Exercise »
Your task is to output the data exactly as it stands.
_ _ _ _
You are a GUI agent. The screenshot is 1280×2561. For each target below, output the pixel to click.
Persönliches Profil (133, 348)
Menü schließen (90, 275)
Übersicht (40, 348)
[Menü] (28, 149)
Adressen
_ _ _ _
Solution »
You are a GUI agent. The screenshot is 1280×2561. For each target below, output the pixel to click.
Persönliches Profil (133, 348)
Menü schließen (90, 275)
Übersicht (40, 348)
[Menü] (28, 149)
Adressen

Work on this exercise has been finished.